La gran cantidad de agua acumulada en los últimos días ha representado un verdadero desafío no solo para las familias afectadas por pérdidas materiales, sino también para las personas dedicadas al rescate de perros y gatos.
Los rescatistas han tenido que redoblar esfuerzos para proteger a los animales de las inundaciones, la humedad y las temperaturas propias de la temporada.
Connie Sosa, representante de Connie Pro Adopciones, relata que durante la intensa lluvia registrada hace unos días tuvo que reorganizar por completo los espacios de su hogar para mantener a salvo a sus “rescataditos”.
Actualmente alberga a ocho perritas de edad avanzada y seis gatos dentro de su domicilio, muchos de ellos con necesidades especiales, por lo que las condiciones climáticas complicaron aún más su cuidado.
“Las perritas ya son muy viejitas y requieren muchos cuidados. La mayoría de las personas no adopta animales de la tercera edad, por eso decidimos quedarnos con ellas y darles todo lo que necesitan”, comparte.
De igual manera, dice que la lluvia y los fuertes vientos dejaron estragos en una de las áreas destinadas a los gatitos, ya que las lonas que utilizaba como protección terminaron por romperse.
Ante esta situación, Connie Sosa trasladó a los animales a espacios techados dentro de su bazar y de su vivienda para mantenerlos seguros y resguardados de la humedad.
“Fue impresionante la cantidad de agua que cayó. Traje a todas mis viejitas, a los gatos y hasta a las gatitas comunitarias para protegerlas”.
Sobre las inundaciones, menciona que por suerte ha hecho trabajos de drenaje en su patio, así que no se inundó, aunque el temporal sí dejó afectaciones materiales.
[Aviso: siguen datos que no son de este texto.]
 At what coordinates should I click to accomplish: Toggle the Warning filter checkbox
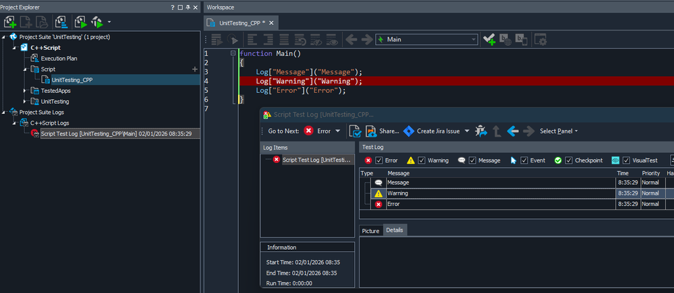point(422,160)
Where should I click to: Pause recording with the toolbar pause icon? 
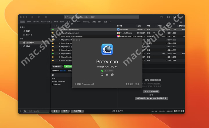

Entre las principales necesidades del refugio se encuentran lonas para reconstruir el área de los gatos y materiales de limpieza, indispensables para el cuidado diario de algunas perritas con problemas de incontinencia.
Connie Sosa hace un llamado a la ciudadanía para que mantenga la limpieza de las calles, así como los frentes de las viviendas para evitar futuras inundaciones.
“No podemos dejarle todo a las autoridades. También es responsabilidad nuestra recoger la basura y evitar que se tapen los drenajes”.
También indica que durante esta temporada muchos perritos escapan de sus hogares por los truenos o la lluvia. “Hay perros que se ponen a temblar del miedo. Si sabes que tu mascota se asusta, no la dejes afuera. Métela a la casa o a un lugar seguro porque buscará refugio por instinto y puede escaparse”.
Isolda Medina, responsable del refugio Patitas al Rescate, comparte que, aunque las instalaciones evitaron que los perros se mojaran directamente, dos áreas del albergue sí se inundaron.
“Afortunadamente tenemos el piso elevado y los perritos cuentan con techos de lámina y áreas de cemento, así que no se mojaron. Lo que quedó fue mucho lodo”, explica.
“Cuando tenemos eventos o ventas para obtener recursos y llueve, ya no podemos salir. Eso significa menos ingresos para el refugio”, dice.
Entre las necesidades de urgencia que el albergue presenta están las lonas, las cuales servirán para reforzar las áreas de resguardo, así como sacos de cemento para mejorar los pisos y reducir futuras inundaciones.
La responsable de Patitas al Rescate invita a la ciudadanía a conocer de cerca el trabajo que realizan los refugios y a considerar la adopción responsable como una forma de apoyo permanente.
“Que vengan a los refugios, que vean cómo viven los perritos y que adopten. También nos ayudan mucho con donaciones de casitas, camitas, toallas o materiales para mejorar sus espacios”, expresa.— Ilse Noh Canché
Humedad
Isolda Medina, del refugio Patitas al Rescate, menciona que con la lluvia no solo el agua es el problema, sino que las camitas, cobijas y sábanas se humedecen constantemente.
Menor recaudación
Las actividades destinadas a recaudar fondos deben suspenderse por las lluvias, afectando directamente los ingresos necesarios para sostener la atención de los animales.